Case No. 13-1159 (U.S. District Court, Middle District, Nashville, Judge Trauger)

Tanco v. Haslam (Supreme Court of the United States, No. 14-562, opinion by Justice Kennedy)

Attorneys: Joshua A. Block and Chase B. Strangio, of the ACLU LGBT & HIV Project; William E. Sharp, of the ACLU of Kentucky; Jay D. Kaplan, of the ACLU of Michigan; Thomas H. Castelli, of the ACLU of Tennessee

Plaintiffs: Valeria Tanco and Sophia Jesty, et al.

Defendants: William Haslam, in his official capacity as Governor of Tennessee, et al.

Valeria Tanco and Sophy Jesty met at veterinary school in New York. Though the couple was legally married in New York in 2011, when they moved to Tennessee to teach, the state treated them as legal strangers. When Ijpe DeKoe, a decorated combat veteran with service in Iraq and Afghanistan, was stationed for four years in Tennessee, his marriage to artist Thomas Kostura was not recognized by the state either. Nor was the marriage of Matthew Mansell and Johno Espejo, who were legally married in San Francisco in 2008.

In October 2013, the National Center for Lesbian Rights filed a lawsuit in federal court on behalf of the couples. On March 14, 2014, U.S. District Court Judge Aleta Trauger ruled that the State of Tennessee must recognize the marriages of – and only of – the couples who had filed suit. She wrote, “At this point, all signs indicate that, in the eyes of the United States Constitution, the plaintiffs’ marriages will be placed on an equal footing with those of heterosexual couples and that proscriptions against same-sex marriage will soon become a footnote in the annals of American history.”

The Tennessee attorney general quickly filed an appeal with the U.S. Court of Appeals for the Sixth Circuit. On August 6, 2014, the U.S. Court of Appeals for the Sixth Circuit heard oral arguments in six marriage equality lawsuits from Tennessee, Kentucky, Ohio and Michigan, including the Tanco case.

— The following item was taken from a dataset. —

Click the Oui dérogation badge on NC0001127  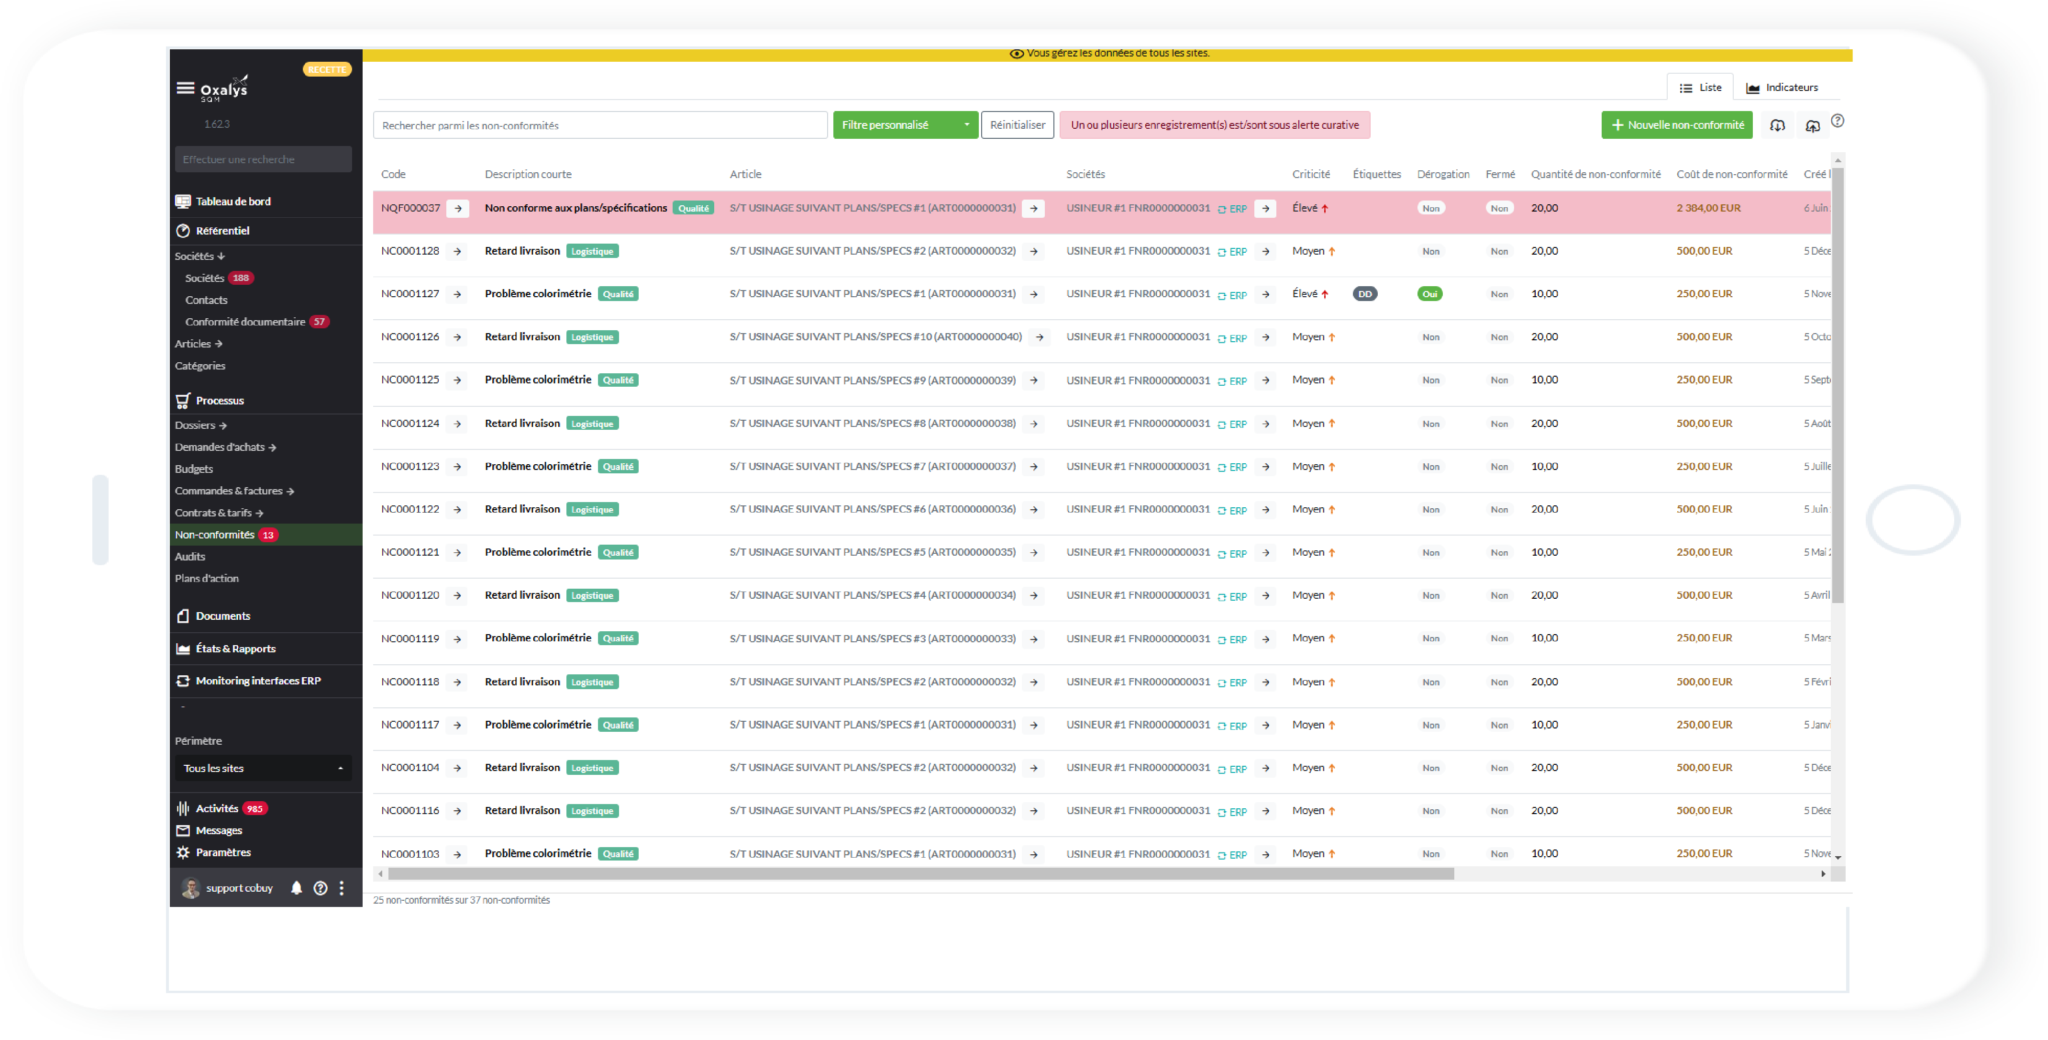coord(1430,294)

ACLU-TN filed an amicus brief in support of the plaintiff-appellees in Tanco, along with ACLU’s LGBT & HIV Project and the ACLU affiliates in Kentucky and Michigan. The brief was filed on behalf of numerous public interest organizations and bar associations and addressed the proper standard for reviewing governmental action that discriminates on the basis of sexual orientation.

Ultimately the Sixth Circuit ruled that Tennessee’s anti-marriage equality laws do not violate the U.S. Constitution, despite decisions in to the contrary in the Fourth, Seventh, Ninth, and Tenth Circuits.

The couples filed for certiorari with the United States Supreme Court. On January 16, 2015, the Supreme Court consolidated the Tanco case with several others out of Ohio, Michigan and Kentucky and agreed to review the consolidated case, known as Obergefell v. Hodges. ACLU directly represented parties from Ohio and Kentucky at the Supreme Court.

On June 26, 2015, the Supreme Court ruled in Obergefell to uphold the freedom to marry in all fifty states. The court’s ruling ensured that states must recognize same-sex marriages performed in other states and struck down state marriage bans, including Tennessee’s.

Related Documents

Press Releases
Supreme Court Strikes Down Tennessee Marriage Ban (June 26, 2015)
Sixth Circuit Court of Appeals to Hear Tennessee Marriage Equality Case Today (August 6, 2014)

Legal Resources
Tanco v. Haslam - Amicus Brief (June 16, 2014)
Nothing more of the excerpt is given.